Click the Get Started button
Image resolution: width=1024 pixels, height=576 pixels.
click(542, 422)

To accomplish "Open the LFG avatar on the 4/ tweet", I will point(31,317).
---
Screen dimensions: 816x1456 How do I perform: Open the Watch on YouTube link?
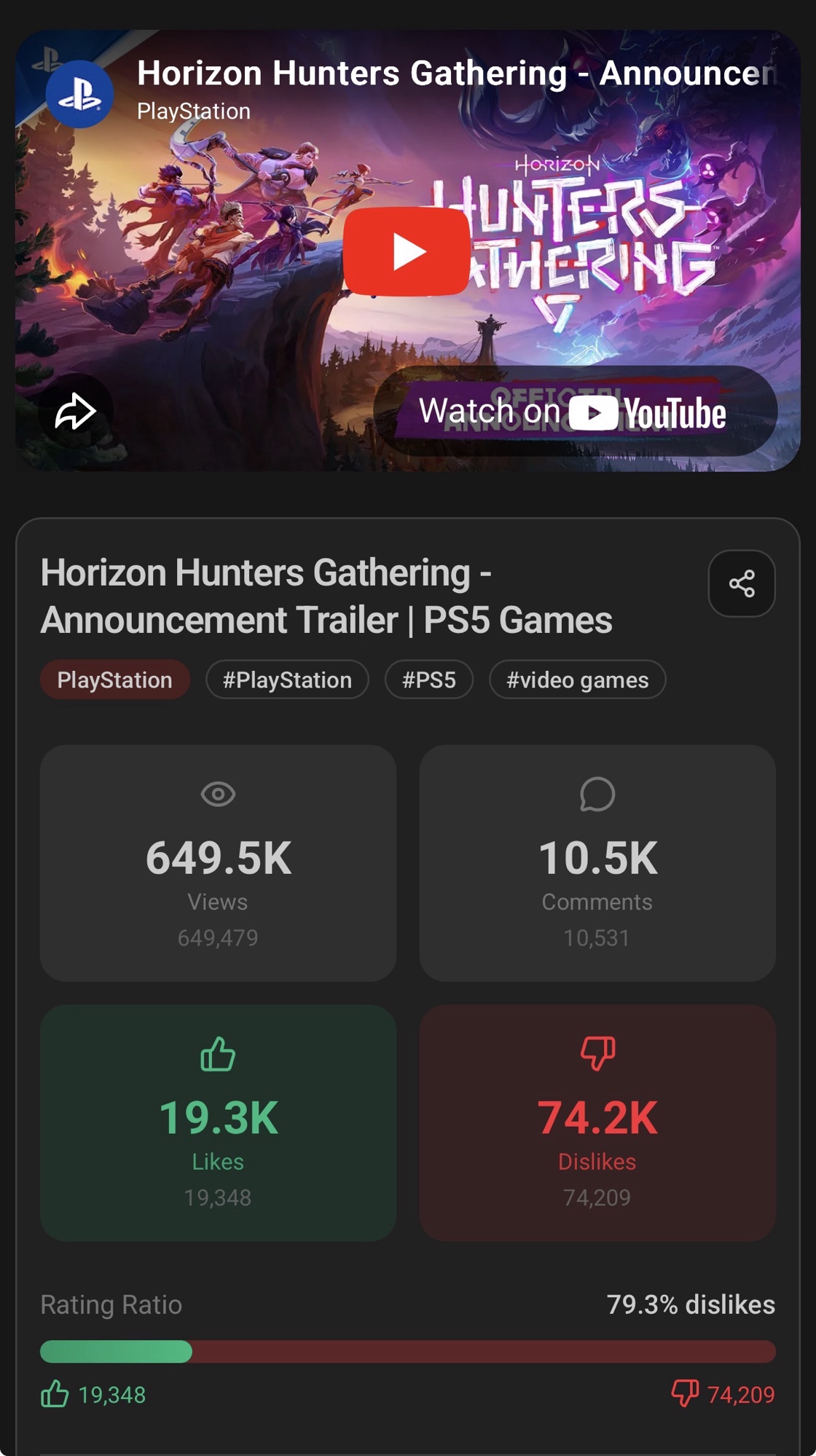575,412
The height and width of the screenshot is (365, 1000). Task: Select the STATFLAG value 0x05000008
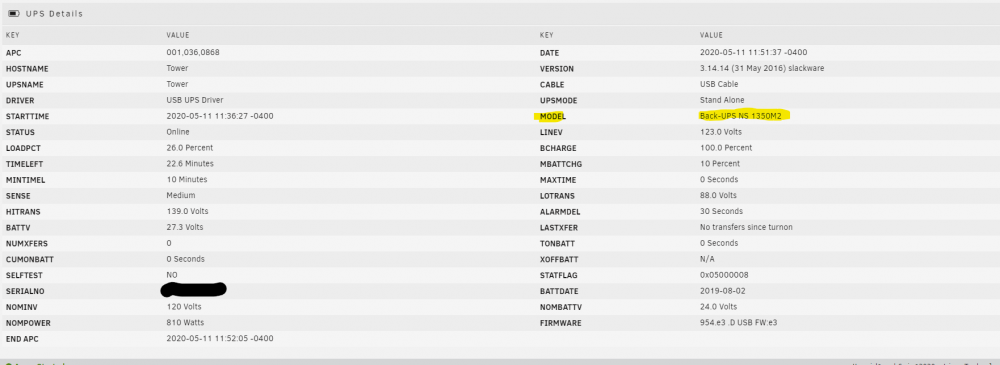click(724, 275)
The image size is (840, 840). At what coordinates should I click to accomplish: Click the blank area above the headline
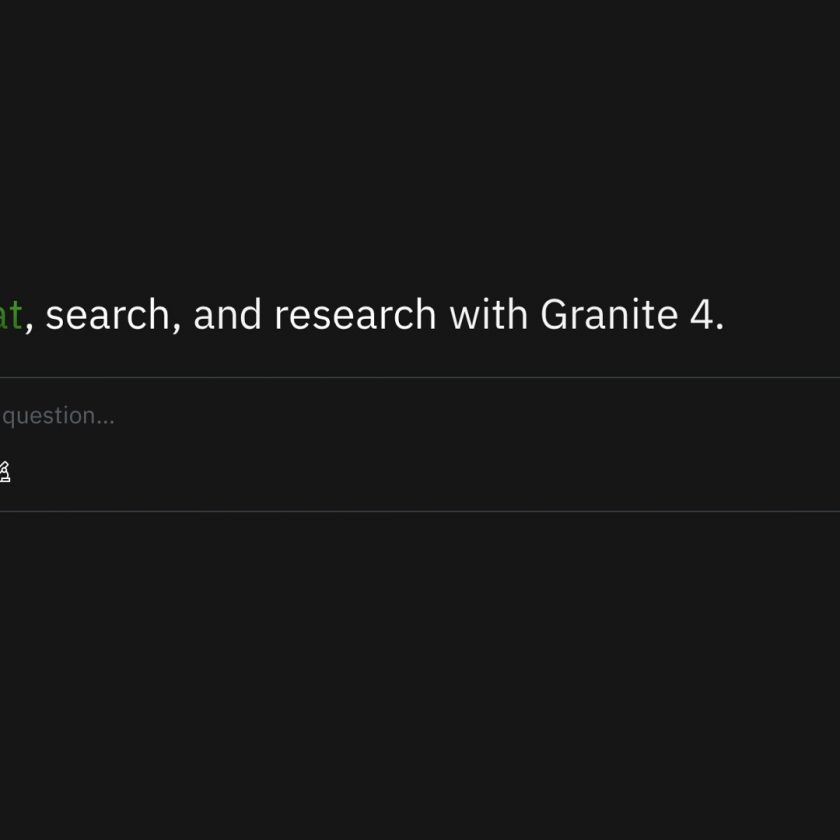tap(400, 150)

Exercise instructions
Can you output the data from the line with "The image size" to the line with "tap(400, 150)", both included, exactly as it appears, leaving out the pictures?

Written solution
The image size is (840, 840). At what coordinates should I click to accomplish: Click the blank area above the headline
tap(400, 150)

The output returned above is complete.